**Problem to work on**
Could you repeat exactly the lines below, from the line containing "Where should I" through the last one, both included, while leaving out any pictures?

**Information supplied**
——————————
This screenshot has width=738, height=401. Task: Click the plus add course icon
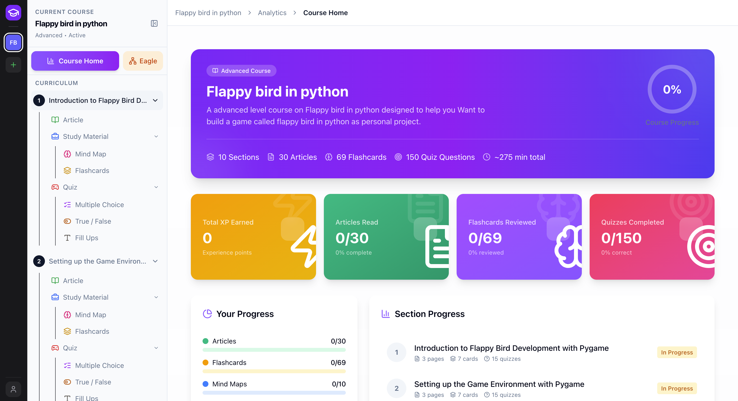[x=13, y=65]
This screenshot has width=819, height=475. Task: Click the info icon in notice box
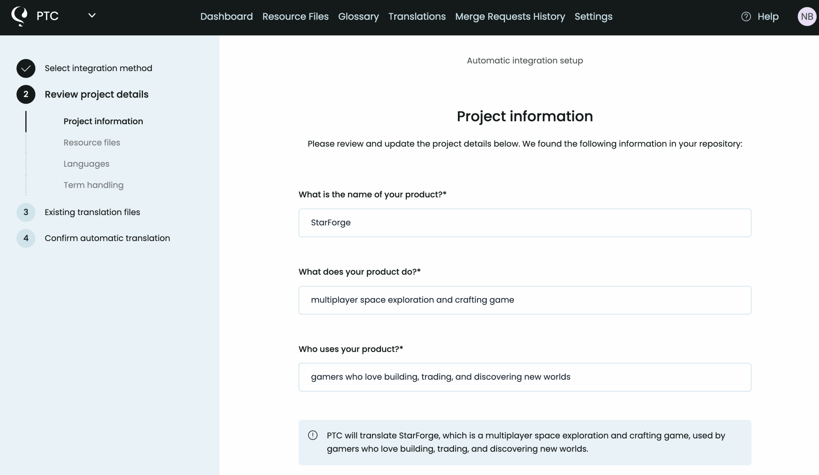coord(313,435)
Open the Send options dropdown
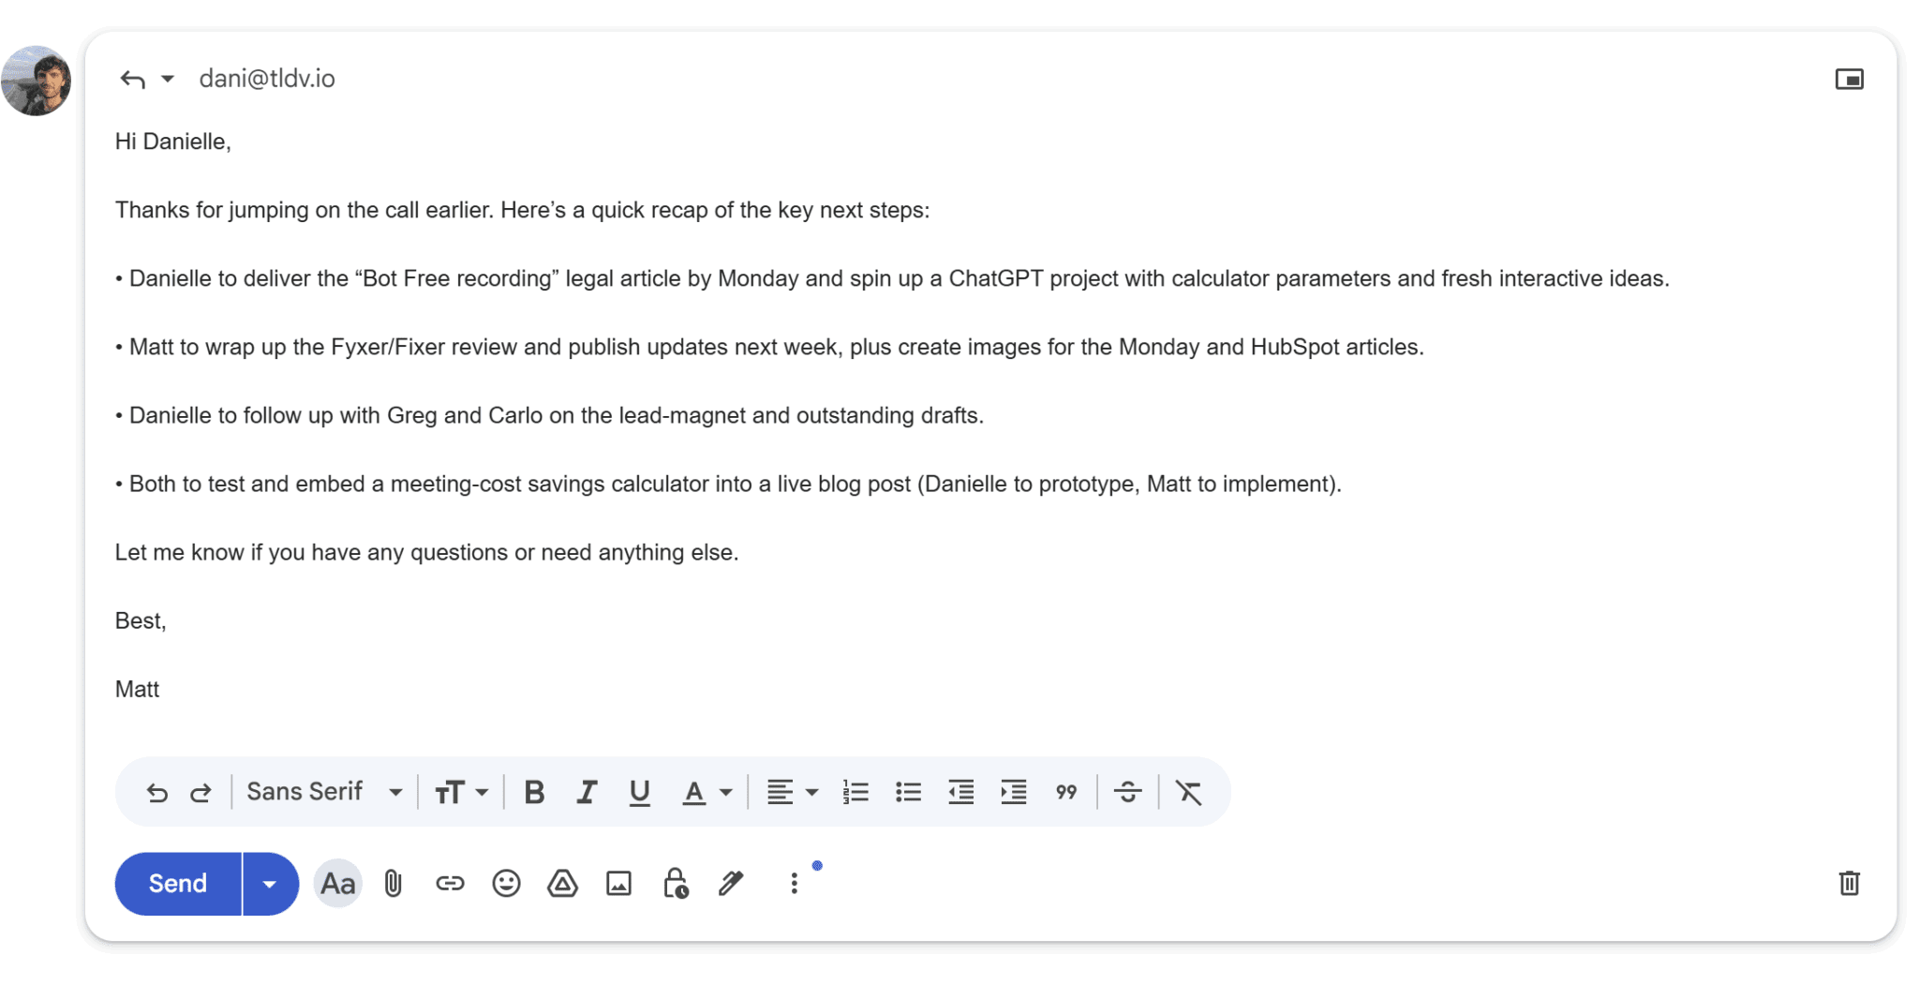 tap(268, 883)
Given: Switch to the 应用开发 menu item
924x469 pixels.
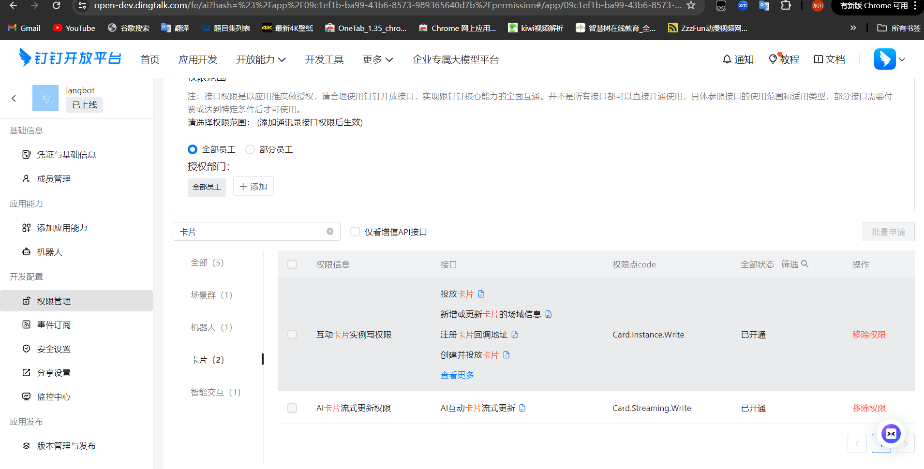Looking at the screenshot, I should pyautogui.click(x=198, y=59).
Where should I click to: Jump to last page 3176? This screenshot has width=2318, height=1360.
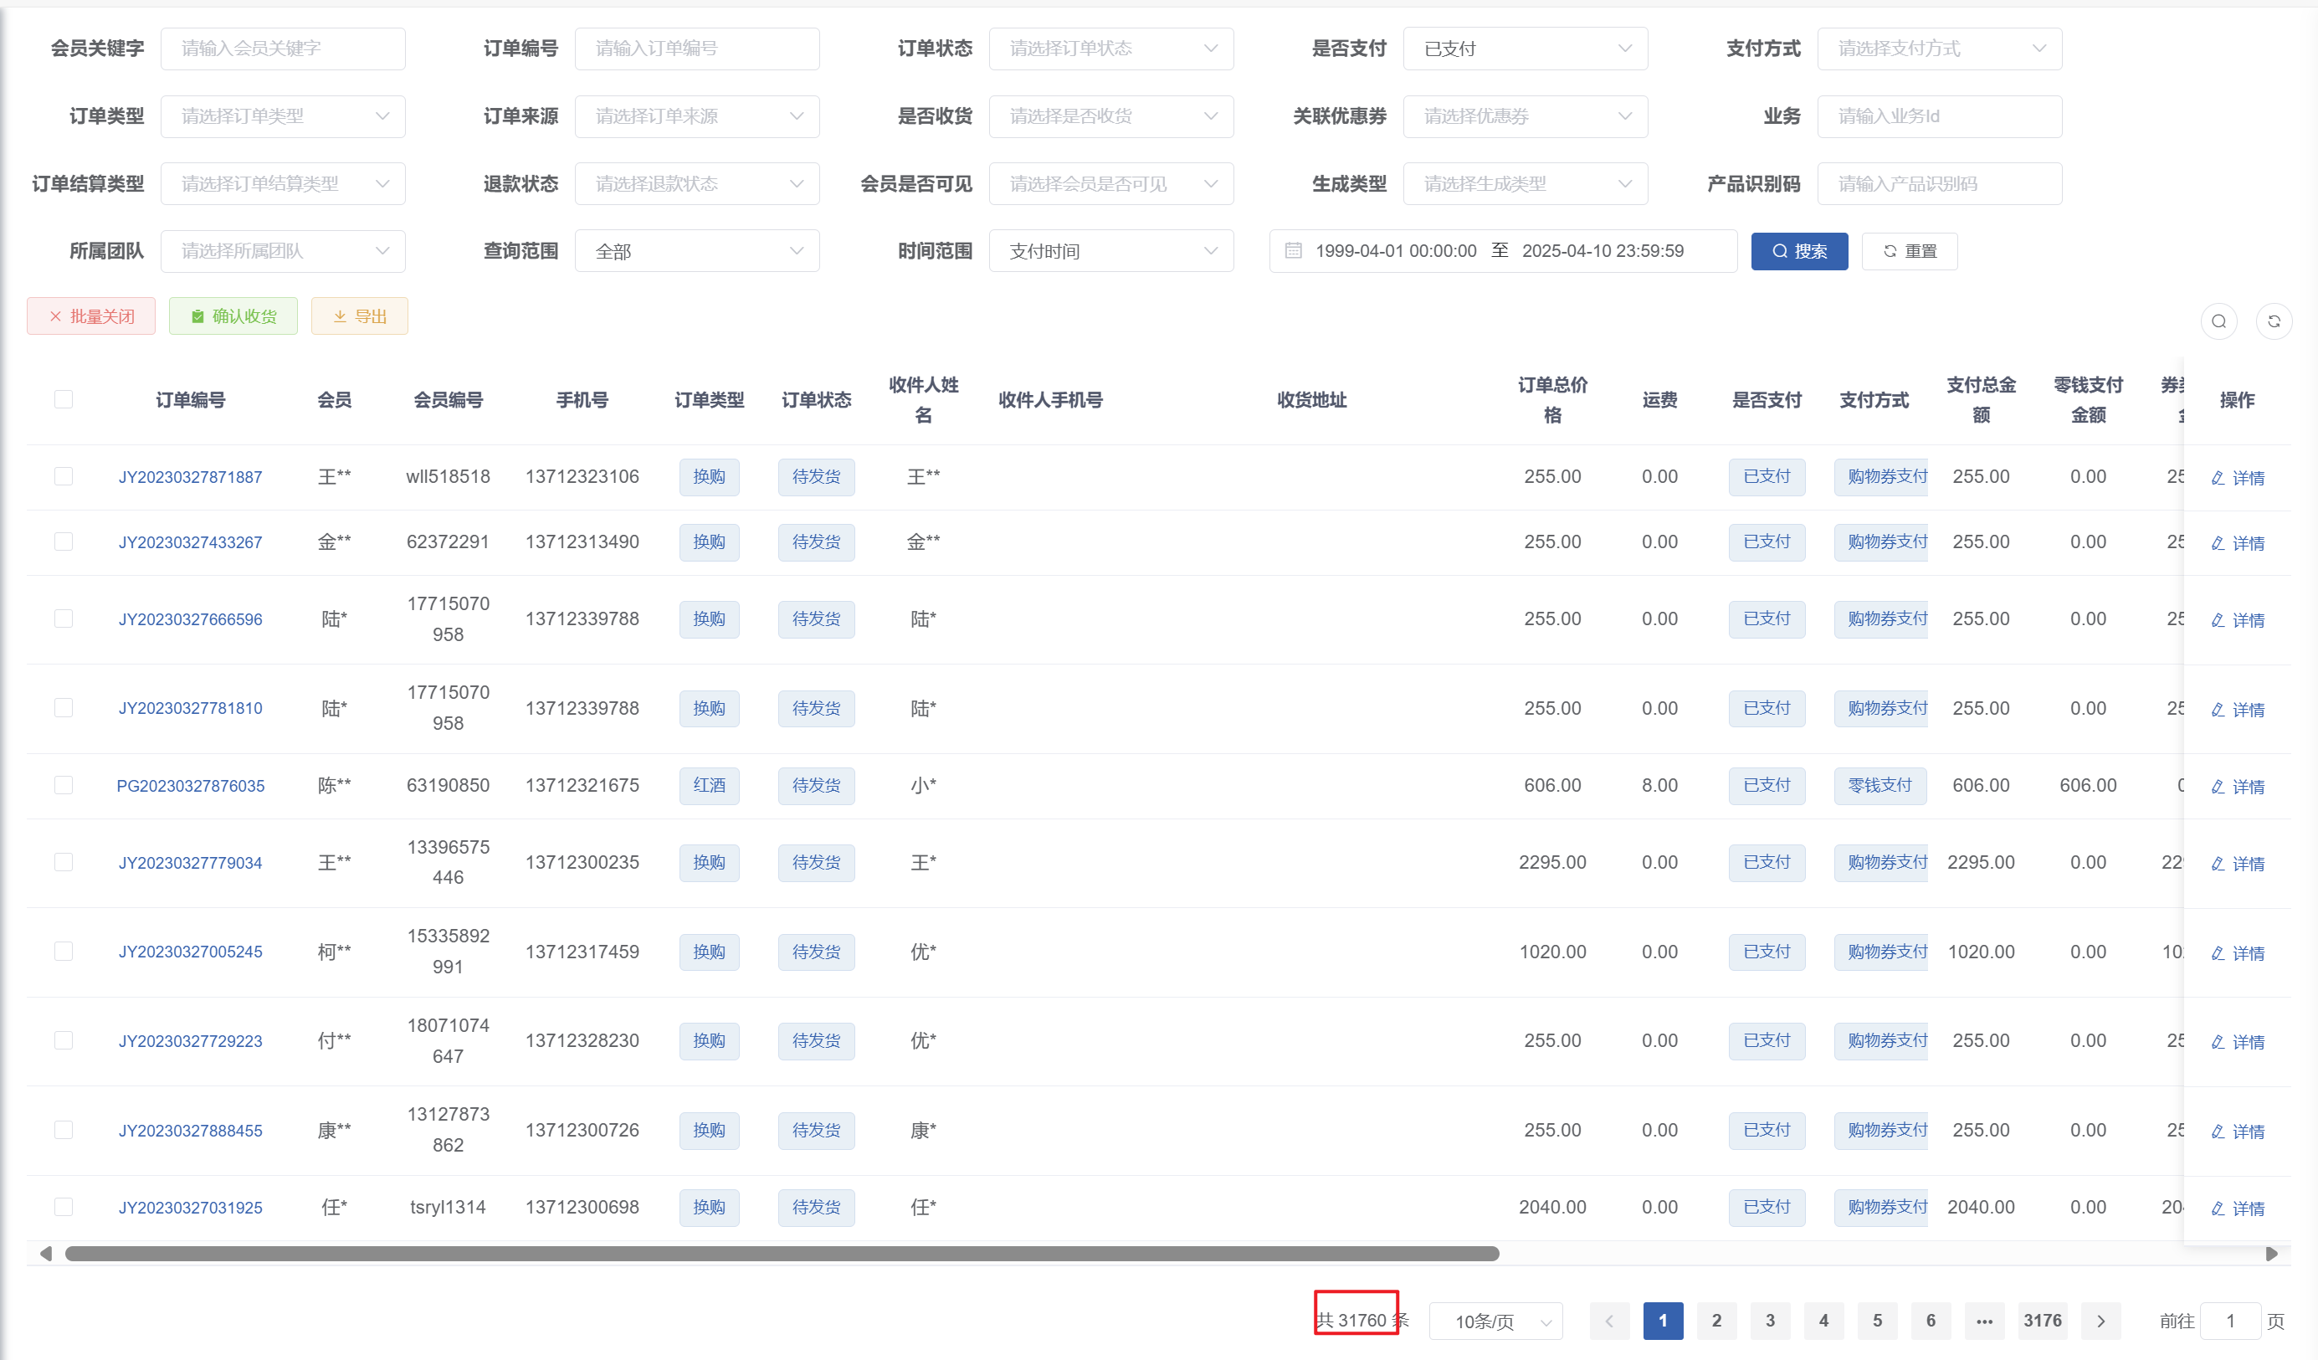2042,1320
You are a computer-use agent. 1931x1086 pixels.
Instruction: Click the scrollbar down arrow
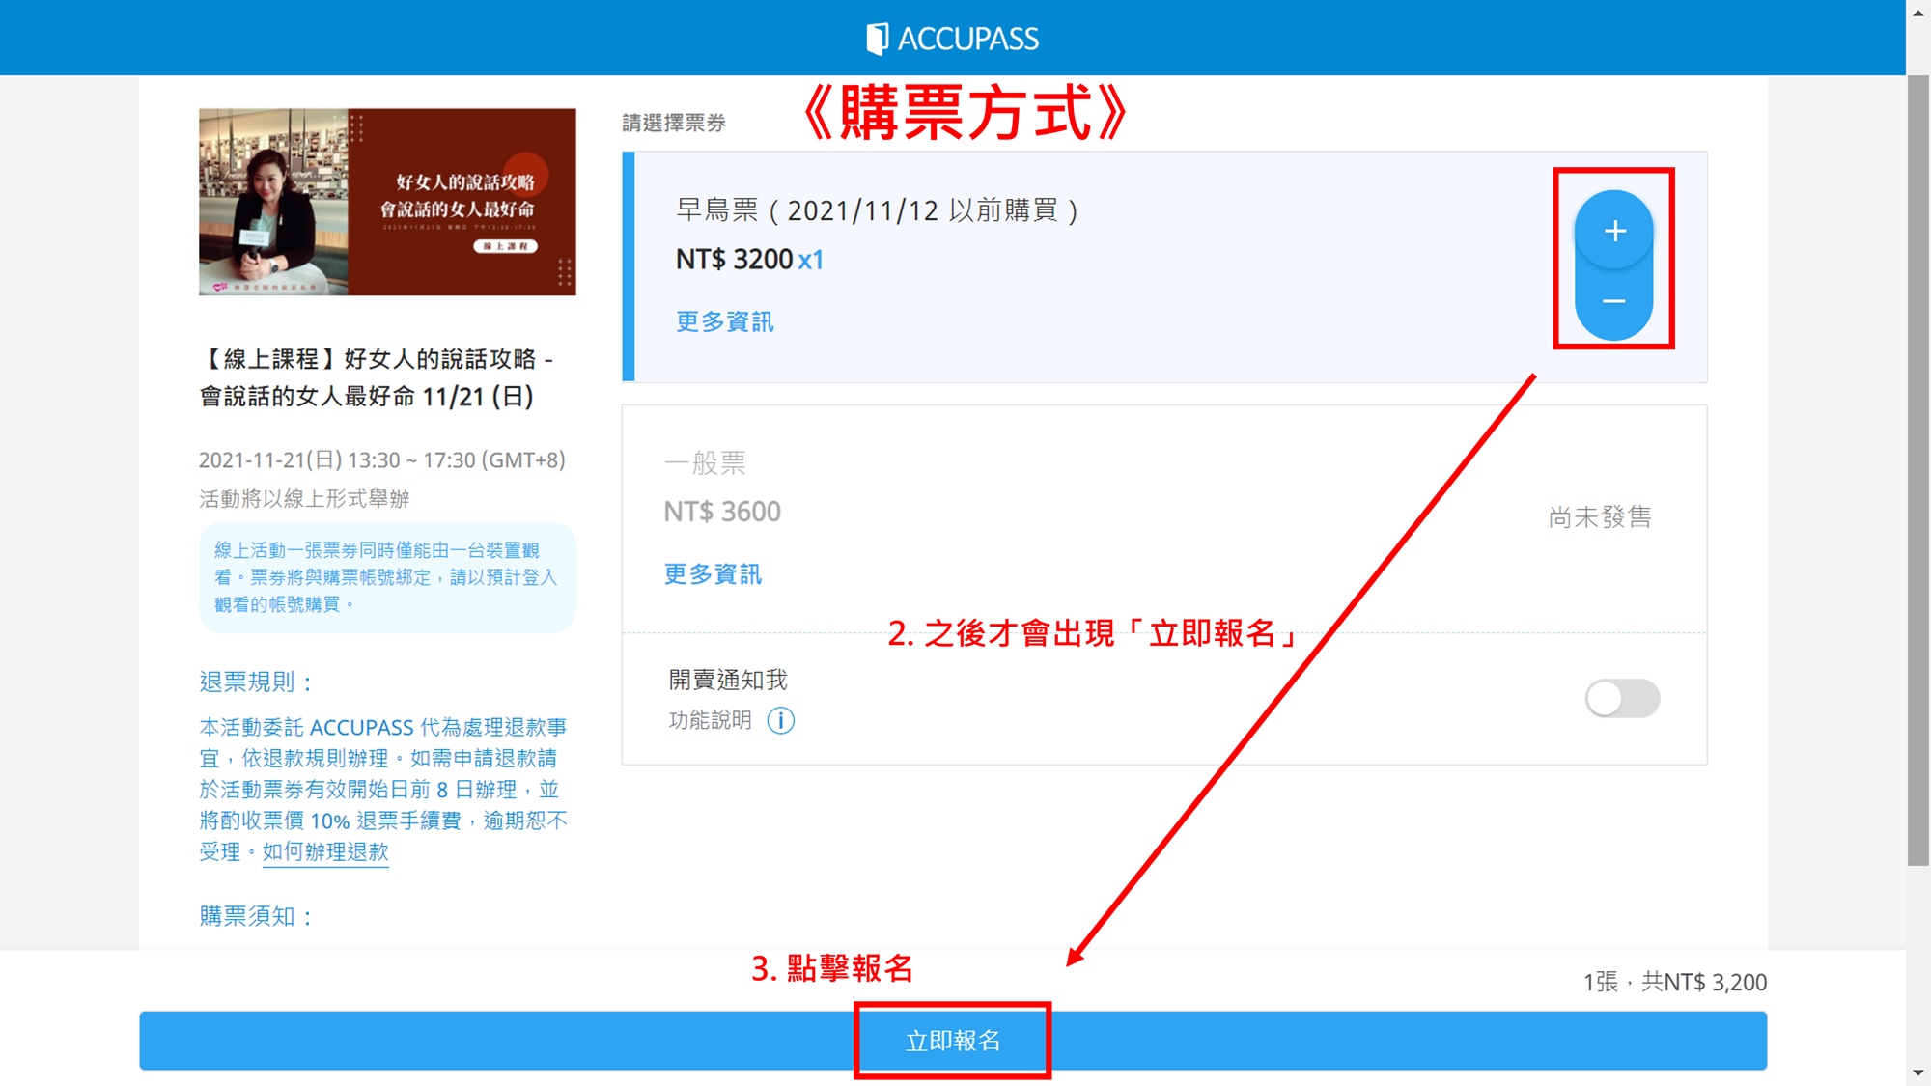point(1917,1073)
——————————
**Solution**
Where should I click to: Jump to last page 3176? This screenshot has width=2318, height=1360.
2042,1320
You are a computer-use agent. 1931x1086 pixels.
Instruction: Click the scrollbar down arrow
point(1917,1073)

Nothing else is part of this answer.